* [Instructions to follow] Rename "help icon" to "info button" in the lines starting at the one that has "At what coordinates" and stopping after the one that has "click(164, 105)", then write those lines out otherwise unchanged. Leave the pictures out.

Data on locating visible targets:
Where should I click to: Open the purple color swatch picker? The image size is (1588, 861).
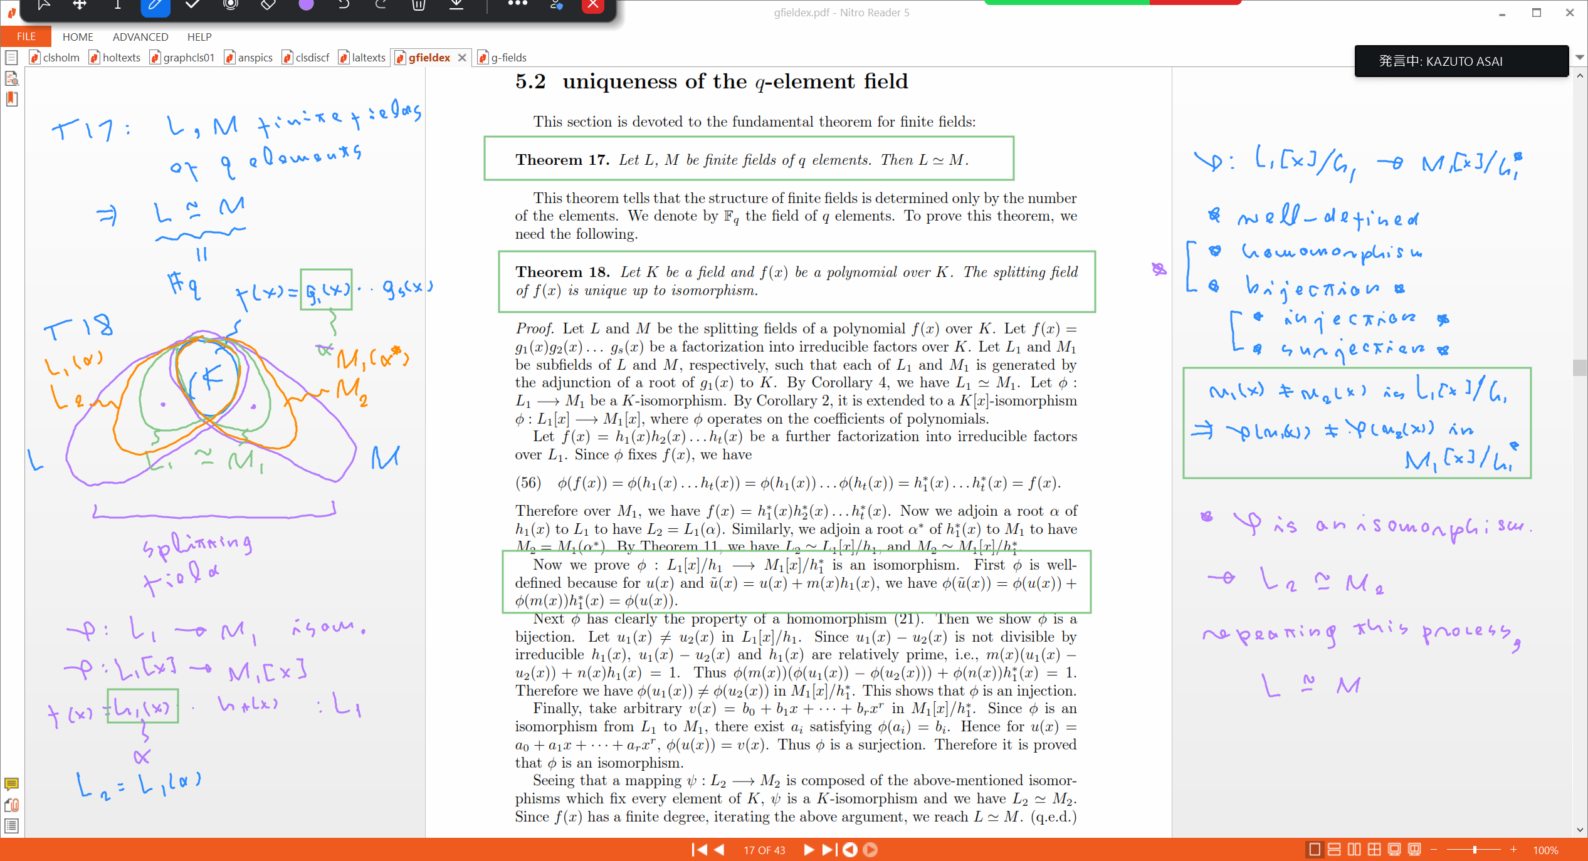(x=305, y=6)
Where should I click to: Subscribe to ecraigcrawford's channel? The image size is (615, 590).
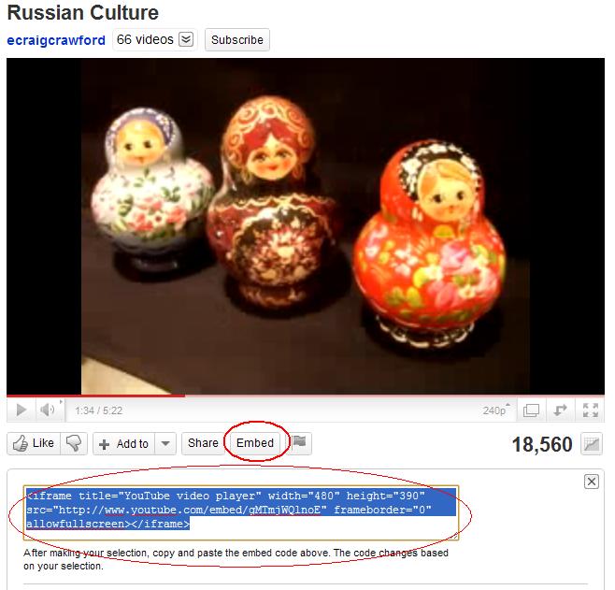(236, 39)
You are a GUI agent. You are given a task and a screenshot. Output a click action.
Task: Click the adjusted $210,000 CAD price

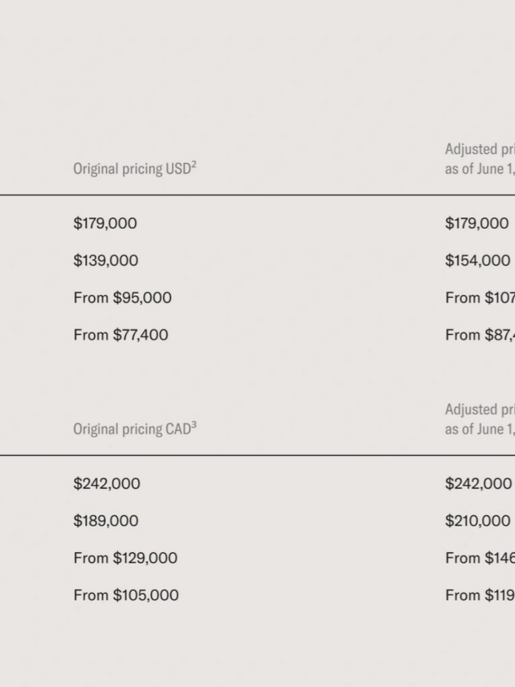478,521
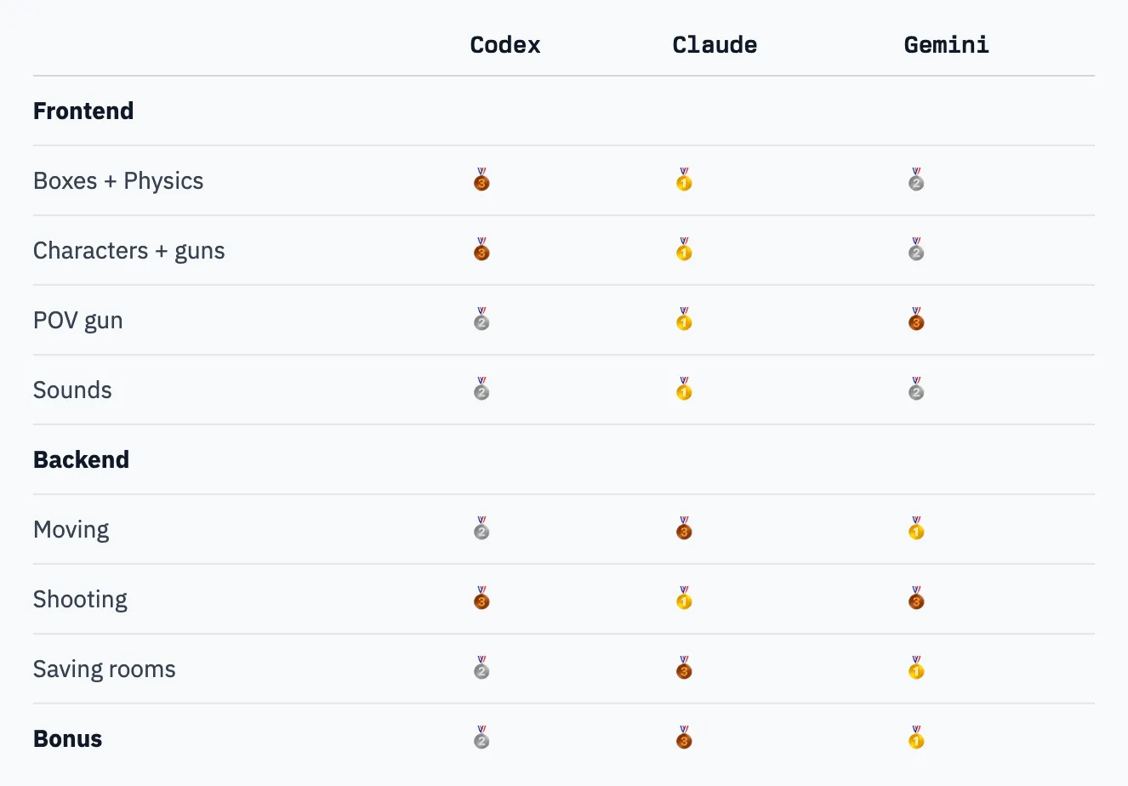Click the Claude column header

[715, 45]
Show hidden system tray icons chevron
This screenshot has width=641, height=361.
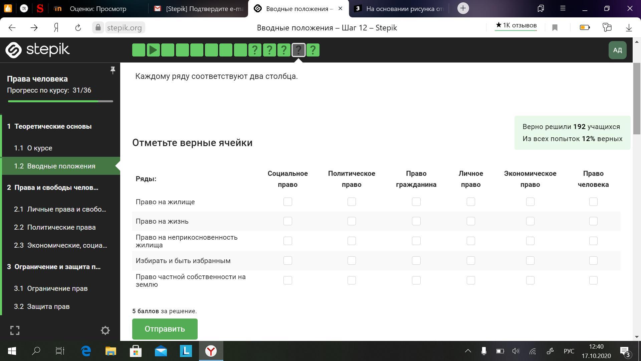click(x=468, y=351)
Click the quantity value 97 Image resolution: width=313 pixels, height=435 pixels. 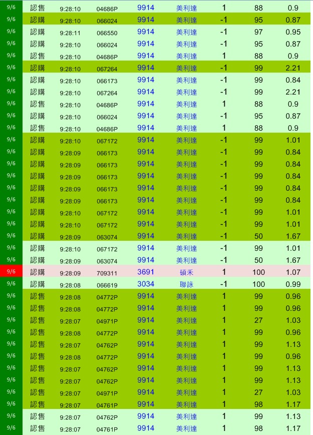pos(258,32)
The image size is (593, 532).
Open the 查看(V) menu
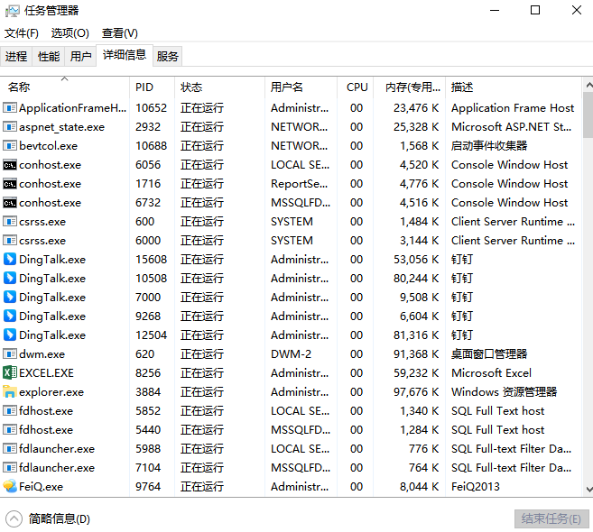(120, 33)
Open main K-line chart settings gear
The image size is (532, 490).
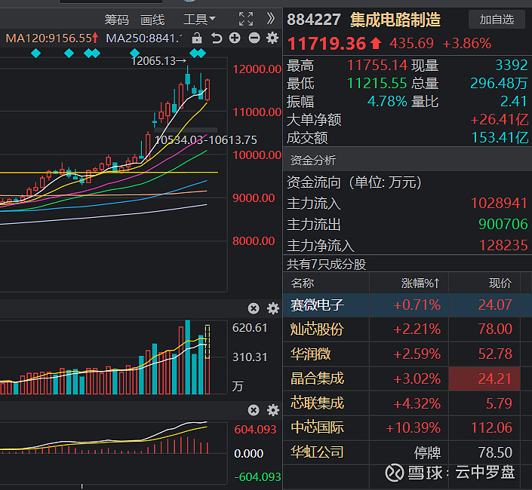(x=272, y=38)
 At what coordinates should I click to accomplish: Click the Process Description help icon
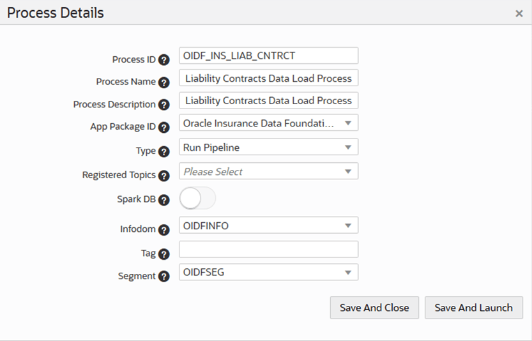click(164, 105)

* * *

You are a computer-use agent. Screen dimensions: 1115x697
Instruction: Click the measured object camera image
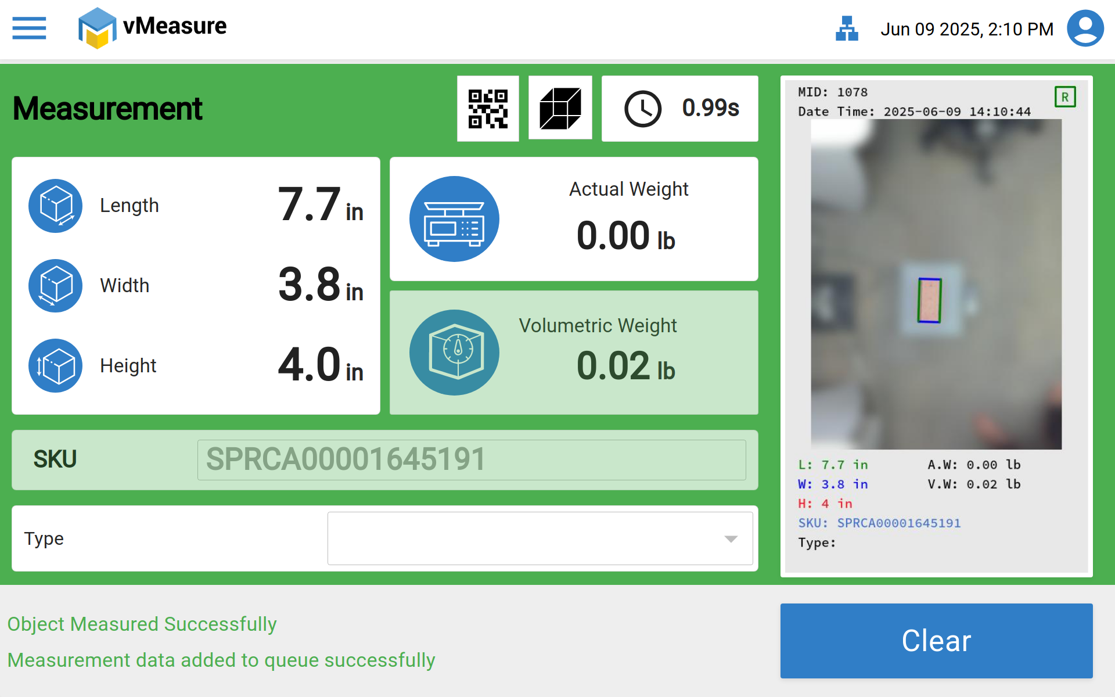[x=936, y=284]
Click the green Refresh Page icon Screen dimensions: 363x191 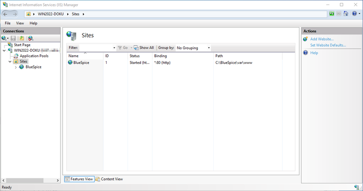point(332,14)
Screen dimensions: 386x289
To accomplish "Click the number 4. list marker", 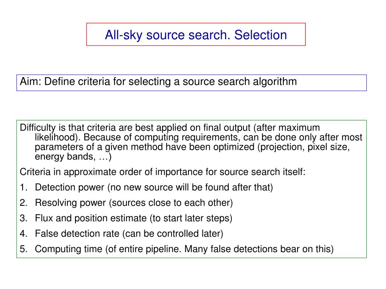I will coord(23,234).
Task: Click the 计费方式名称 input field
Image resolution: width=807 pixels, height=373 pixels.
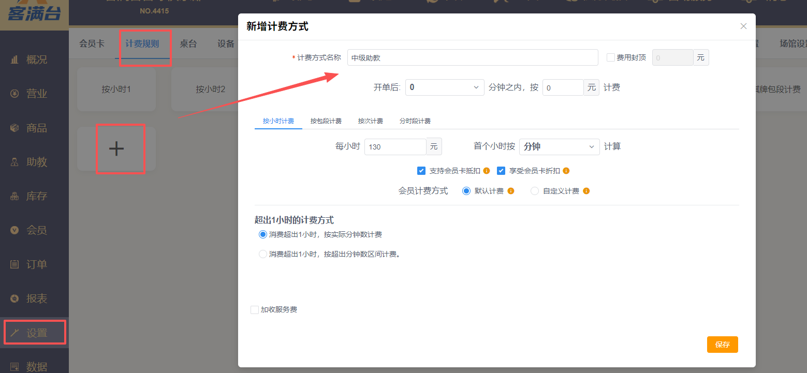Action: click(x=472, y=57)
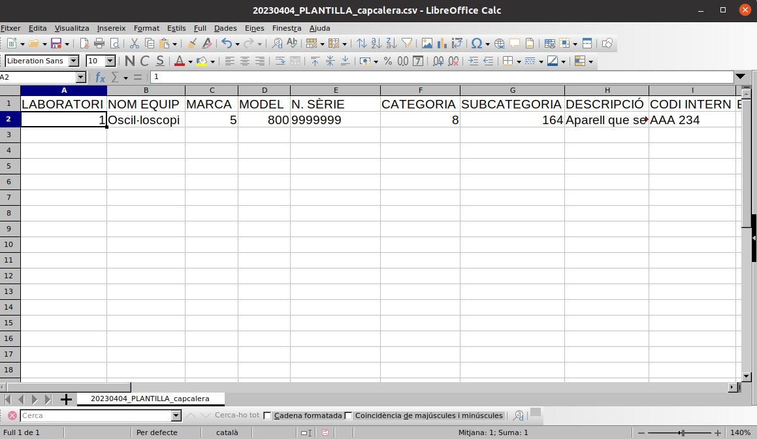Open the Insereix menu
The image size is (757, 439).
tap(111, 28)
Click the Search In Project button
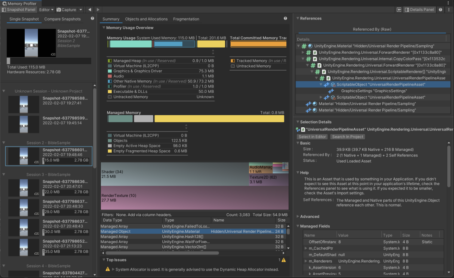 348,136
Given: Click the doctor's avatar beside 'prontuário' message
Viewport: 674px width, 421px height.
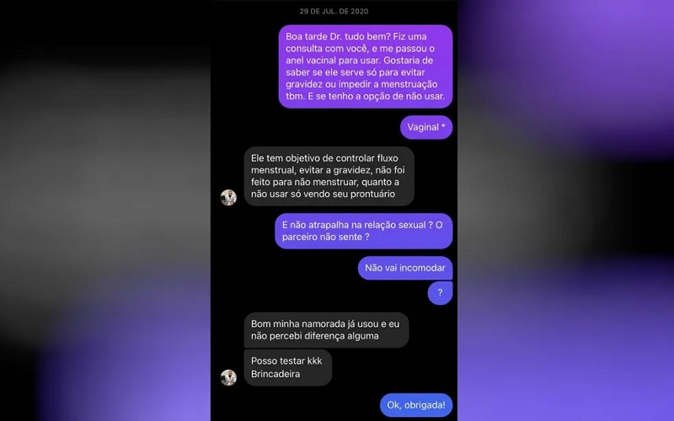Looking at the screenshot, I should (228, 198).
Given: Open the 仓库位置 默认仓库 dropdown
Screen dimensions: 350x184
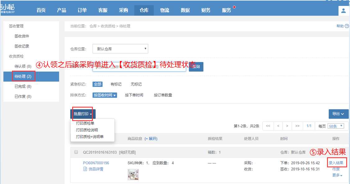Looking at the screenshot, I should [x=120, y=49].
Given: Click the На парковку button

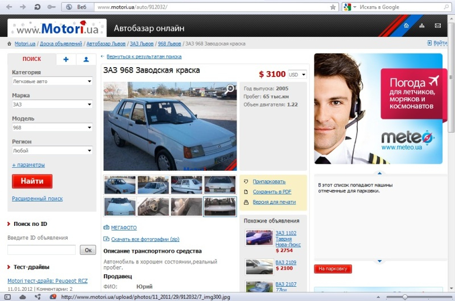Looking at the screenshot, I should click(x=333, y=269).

...

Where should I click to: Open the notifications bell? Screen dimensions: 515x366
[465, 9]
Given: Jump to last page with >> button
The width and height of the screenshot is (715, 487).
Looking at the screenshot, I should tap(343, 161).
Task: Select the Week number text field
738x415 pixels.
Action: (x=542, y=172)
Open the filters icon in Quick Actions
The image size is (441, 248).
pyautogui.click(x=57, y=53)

* [Solution to the exercise]
 At what coordinates should I click to accomplish: Click the Process Description info button
click(164, 105)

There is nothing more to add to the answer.